Οἰ μὲν ἰππήων στρότον οἰ δὲ πέσδων οἰ δὲ νάων φαῖσ᾽ ἐπὶ γᾶν μέλαιναν ἔμμεναι κάλλιστον...

Jan 12, 2010 19:44

I've been trying to read Sappho. So far this is the only poem I can completely make out, and only because it was in my Greek textbook last year.

Δέδυκε μεν ἀ σελάννα
καὶ Πληΐαδεσ, μέσαι δὲ
νύκτεσ πάρα δ᾽ ἔρχετ᾽ ὤρα,
ἔγω δὲ μόνα κατεύδω.

The moon has set,
And the Pleiades. It is the middle
Of the night, time passes,
And I sleep alone.

Sappho's Aeolian Greek is very different from the Attic Greek I've been studying all this time, and poetry is in general more difficult to translate than prose.
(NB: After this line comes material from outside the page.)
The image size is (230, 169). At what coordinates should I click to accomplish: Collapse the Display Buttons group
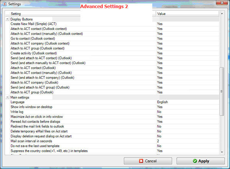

I persist with my efforts, however, because she was SO FREAKING BRILLIANT. The Ancient Greeks were certainly not known for respecting women as artists or even as people, but Sappho was widely considered to be the best lyric poet ever to live, just as Homer was the best epic poet, because she was just THAT GOOD. The Romans thought she was amazing, too. Catullus was pretty much in love with her and arguably hijacked her style to found the uniquely Latin poetic genre of love elegy.

Unfortunately the bulk of her work was lost during the middle ages. There is a story about some Byzantine pope ordering all of her poems to be burned, which may or may not be true. Other less histrionically inclined individuals suggest that people just stopped reading her because no one spoke Aeolian Greek anymore. Either way, it fucking sucks.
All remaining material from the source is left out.